DESCRIPTION OF THE TASK: Down to the final line, return the records unchanged.

LISTED ENTRIES:
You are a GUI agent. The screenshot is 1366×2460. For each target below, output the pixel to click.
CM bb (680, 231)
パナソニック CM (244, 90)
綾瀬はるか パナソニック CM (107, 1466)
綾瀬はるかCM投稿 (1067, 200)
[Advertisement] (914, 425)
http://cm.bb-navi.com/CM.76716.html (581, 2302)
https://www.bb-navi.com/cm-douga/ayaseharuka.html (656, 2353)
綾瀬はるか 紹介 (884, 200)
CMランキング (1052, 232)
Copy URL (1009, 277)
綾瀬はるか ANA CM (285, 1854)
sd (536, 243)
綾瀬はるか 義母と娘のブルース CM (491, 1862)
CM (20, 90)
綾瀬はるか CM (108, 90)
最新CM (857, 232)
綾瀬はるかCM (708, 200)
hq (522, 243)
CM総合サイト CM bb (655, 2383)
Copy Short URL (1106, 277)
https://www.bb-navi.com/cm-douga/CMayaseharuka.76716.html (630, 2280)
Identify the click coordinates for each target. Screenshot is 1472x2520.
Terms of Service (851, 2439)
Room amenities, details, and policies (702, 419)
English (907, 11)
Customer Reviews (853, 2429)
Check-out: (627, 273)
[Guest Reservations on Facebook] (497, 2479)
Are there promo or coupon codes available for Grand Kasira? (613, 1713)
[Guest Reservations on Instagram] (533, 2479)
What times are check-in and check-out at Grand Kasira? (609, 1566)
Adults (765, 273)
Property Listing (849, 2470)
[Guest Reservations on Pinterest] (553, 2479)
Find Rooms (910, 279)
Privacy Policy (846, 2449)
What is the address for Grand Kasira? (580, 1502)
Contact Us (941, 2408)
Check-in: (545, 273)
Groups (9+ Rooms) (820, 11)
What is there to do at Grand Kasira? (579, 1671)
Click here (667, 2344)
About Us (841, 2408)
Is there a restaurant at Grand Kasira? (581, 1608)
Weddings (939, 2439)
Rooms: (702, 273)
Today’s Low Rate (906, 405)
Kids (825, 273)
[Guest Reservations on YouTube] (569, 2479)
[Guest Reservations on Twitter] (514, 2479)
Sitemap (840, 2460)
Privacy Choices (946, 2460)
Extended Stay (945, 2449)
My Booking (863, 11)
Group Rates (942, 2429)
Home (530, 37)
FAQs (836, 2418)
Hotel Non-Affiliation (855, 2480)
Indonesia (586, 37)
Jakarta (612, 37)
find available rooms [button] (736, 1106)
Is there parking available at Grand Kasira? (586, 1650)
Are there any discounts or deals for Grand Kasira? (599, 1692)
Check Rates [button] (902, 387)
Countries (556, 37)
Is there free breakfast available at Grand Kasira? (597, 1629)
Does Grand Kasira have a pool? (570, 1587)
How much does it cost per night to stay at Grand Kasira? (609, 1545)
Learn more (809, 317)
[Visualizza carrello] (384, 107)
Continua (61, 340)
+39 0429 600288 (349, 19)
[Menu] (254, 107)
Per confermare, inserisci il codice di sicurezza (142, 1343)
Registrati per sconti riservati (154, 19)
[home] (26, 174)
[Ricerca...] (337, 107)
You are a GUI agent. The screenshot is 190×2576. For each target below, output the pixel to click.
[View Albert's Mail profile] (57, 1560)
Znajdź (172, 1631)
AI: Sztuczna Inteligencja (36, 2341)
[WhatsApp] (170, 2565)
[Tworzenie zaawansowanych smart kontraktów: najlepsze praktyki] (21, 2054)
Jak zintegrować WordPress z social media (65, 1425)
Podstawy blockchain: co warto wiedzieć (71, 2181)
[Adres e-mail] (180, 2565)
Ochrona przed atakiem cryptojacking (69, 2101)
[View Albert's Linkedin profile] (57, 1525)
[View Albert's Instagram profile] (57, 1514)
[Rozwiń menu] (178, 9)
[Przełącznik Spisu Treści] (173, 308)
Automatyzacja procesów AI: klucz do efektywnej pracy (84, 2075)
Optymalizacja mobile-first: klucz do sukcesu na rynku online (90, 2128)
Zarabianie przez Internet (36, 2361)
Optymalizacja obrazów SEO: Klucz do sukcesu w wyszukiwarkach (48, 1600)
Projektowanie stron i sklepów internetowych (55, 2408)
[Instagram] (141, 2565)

THE COMPLETED TASK:
You are a GUI agent. The screenshot is 1366×2460. For each target below, output the pixel to click.
CM bb (680, 231)
パナソニック CM (244, 90)
綾瀬はるか パナソニック CM (107, 1466)
綾瀬はるかCM投稿 (1067, 200)
[Advertisement] (914, 425)
http://cm.bb-navi.com/CM.76716.html (581, 2302)
https://www.bb-navi.com/cm-douga/ayaseharuka.html (656, 2353)
綾瀬はるか 紹介 (884, 200)
CMランキング (1052, 232)
Copy URL (1009, 277)
綾瀬はるか ANA CM (285, 1854)
sd (536, 243)
綾瀬はるか 義母と娘のブルース CM (491, 1862)
CM (20, 90)
綾瀬はるか CM (108, 90)
最新CM (857, 232)
綾瀬はるかCM (708, 200)
hq (522, 243)
CM総合サイト CM bb (655, 2383)
Copy Short URL (1106, 277)
https://www.bb-navi.com/cm-douga/CMayaseharuka.76716.html (630, 2280)
Identify the click coordinates for each target. Screenshot is 1472x2520.
Terms of Service (851, 2439)
Room amenities, details, and policies (702, 419)
English (907, 11)
Customer Reviews (853, 2429)
Check-out: (627, 273)
[Guest Reservations on Facebook] (497, 2479)
Are there promo or coupon codes available for Grand Kasira? (613, 1713)
[Guest Reservations on Instagram] (533, 2479)
What times are check-in and check-out at Grand Kasira? (609, 1566)
Adults (765, 273)
Property Listing (849, 2470)
[Guest Reservations on Pinterest] (553, 2479)
Find Rooms (910, 279)
Privacy Policy (846, 2449)
What is the address for Grand Kasira? (580, 1502)
Contact Us (941, 2408)
Check-in: (545, 273)
Groups (9+ Rooms) (820, 11)
What is there to do at Grand Kasira? (579, 1671)
Click here (667, 2344)
About Us (841, 2408)
Is there a restaurant at Grand Kasira? (581, 1608)
Weddings (939, 2439)
Rooms: (702, 273)
Today’s Low Rate (906, 405)
Kids (825, 273)
[Guest Reservations on YouTube] (569, 2479)
[Guest Reservations on Twitter] (514, 2479)
Sitemap (840, 2460)
Privacy Choices (946, 2460)
Extended Stay (945, 2449)
My Booking (863, 11)
Group Rates (942, 2429)
Home (530, 37)
FAQs (836, 2418)
Hotel Non-Affiliation (855, 2480)
Indonesia (586, 37)
Jakarta (612, 37)
find available rooms [button] (736, 1106)
Is there parking available at Grand Kasira? (586, 1650)
Are there any discounts or deals for Grand Kasira? (599, 1692)
Check Rates [button] (902, 387)
Countries (556, 37)
Is there free breakfast available at Grand Kasira? (597, 1629)
Does Grand Kasira have a pool? (570, 1587)
How much does it cost per night to stay at Grand Kasira? (609, 1545)
Learn more (809, 317)
[Visualizza carrello] (384, 107)
Continua (61, 340)
+39 0429 600288 (349, 19)
[Menu] (254, 107)
Per confermare, inserisci il codice di sicurezza (142, 1343)
Registrati per sconti riservati (154, 19)
[home] (26, 174)
[Ricerca...] (337, 107)
You are a GUI agent. The screenshot is 190×2576. For each target below, output the pixel to click.
[View Albert's Mail profile] (57, 1560)
Znajdź (172, 1631)
AI: Sztuczna Inteligencja (36, 2341)
[WhatsApp] (170, 2565)
[Tworzenie zaawansowanych smart kontraktów: najlepsze praktyki] (21, 2054)
Jak zintegrować WordPress z social media (65, 1425)
Podstawy blockchain: co warto wiedzieć (71, 2181)
[Adres e-mail] (180, 2565)
Ochrona przed atakiem cryptojacking (69, 2101)
[View Albert's Linkedin profile] (57, 1525)
[View Albert's Instagram profile] (57, 1514)
[Rozwiń menu] (178, 9)
[Przełącznik Spisu Treści] (173, 308)
Automatyzacja procesów AI: klucz do efektywnej pracy (84, 2075)
Optymalizacja mobile-first: klucz do sukcesu na rynku online (90, 2128)
Zarabianie przez Internet (36, 2361)
Optymalizacja obrazów SEO: Klucz do sukcesu w wyszukiwarkach (48, 1600)
Projektowanie stron i sklepów internetowych (55, 2408)
[Instagram] (141, 2565)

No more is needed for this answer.